§ How to complete this task
Set down only the lines from the one containing "Open the 优先级 column filter icon" through the final line of the entries below, exactly as they stand, with no pictures.
--- START ---
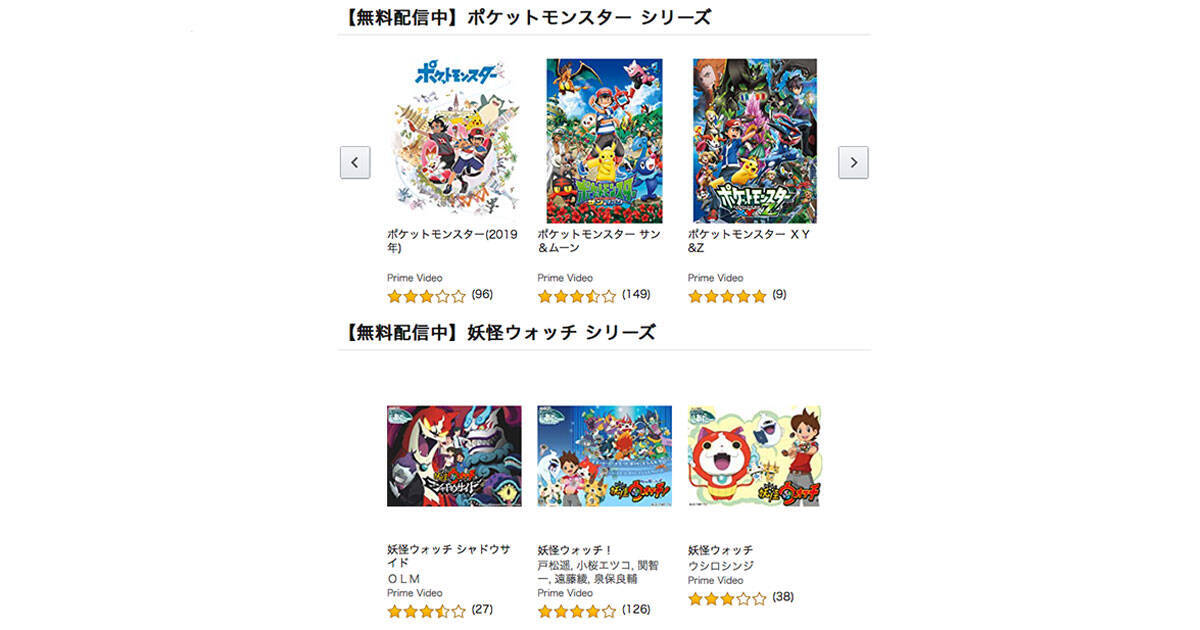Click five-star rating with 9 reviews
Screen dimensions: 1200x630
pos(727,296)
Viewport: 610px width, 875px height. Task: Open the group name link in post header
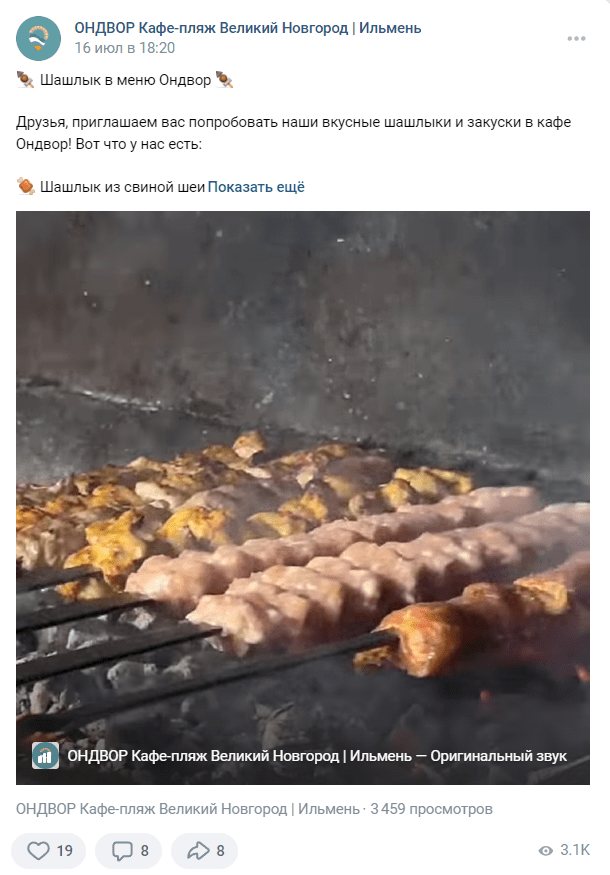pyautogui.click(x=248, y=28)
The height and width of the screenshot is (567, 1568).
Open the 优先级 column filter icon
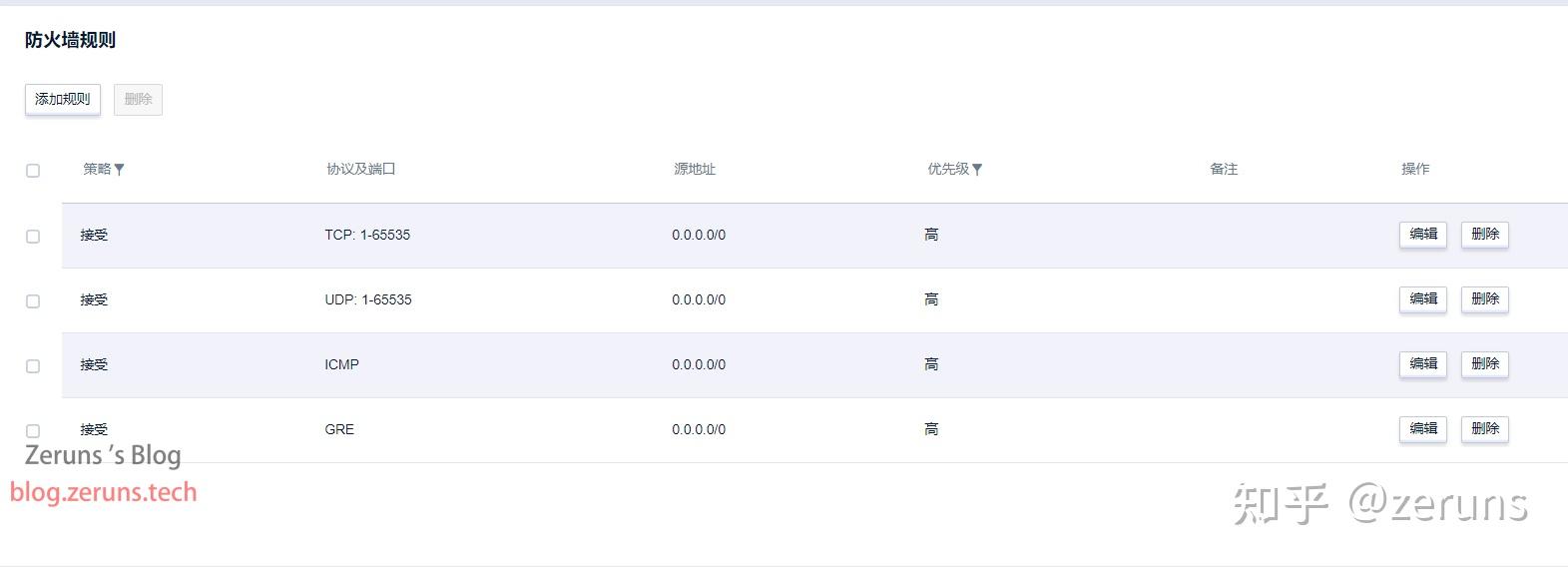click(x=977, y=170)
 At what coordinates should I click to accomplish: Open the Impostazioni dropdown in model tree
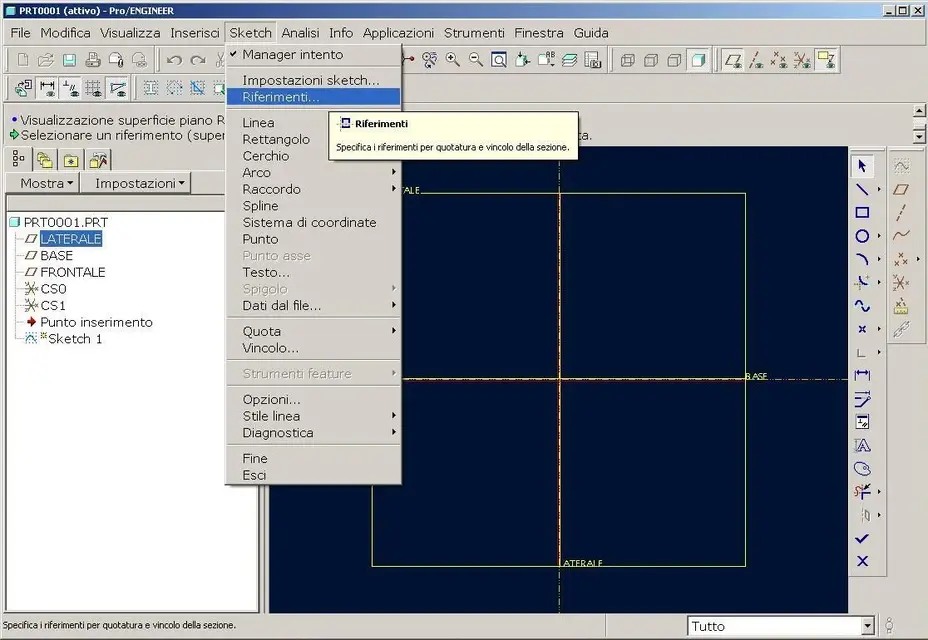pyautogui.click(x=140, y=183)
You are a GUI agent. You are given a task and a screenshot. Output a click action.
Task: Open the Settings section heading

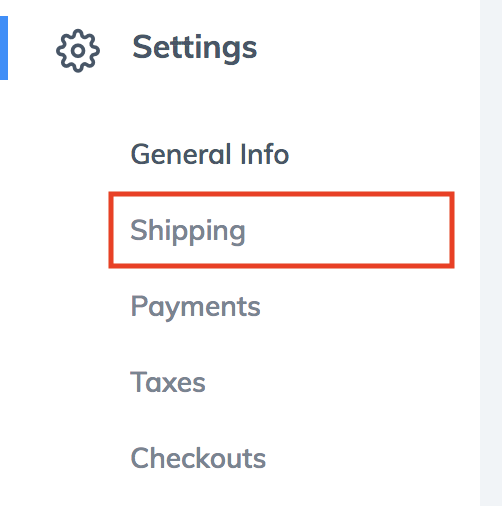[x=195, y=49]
--- END ---
§ Exercise answer
Open the 优先级 column filter icon
click(x=977, y=170)
 At what coordinates should I click to accomplish: Open the Impostazioni dropdown in model tree
pyautogui.click(x=140, y=183)
You are a GUI agent. You are given a task and a screenshot. Output a click action.
Task: Open the Settings section heading

[x=195, y=49]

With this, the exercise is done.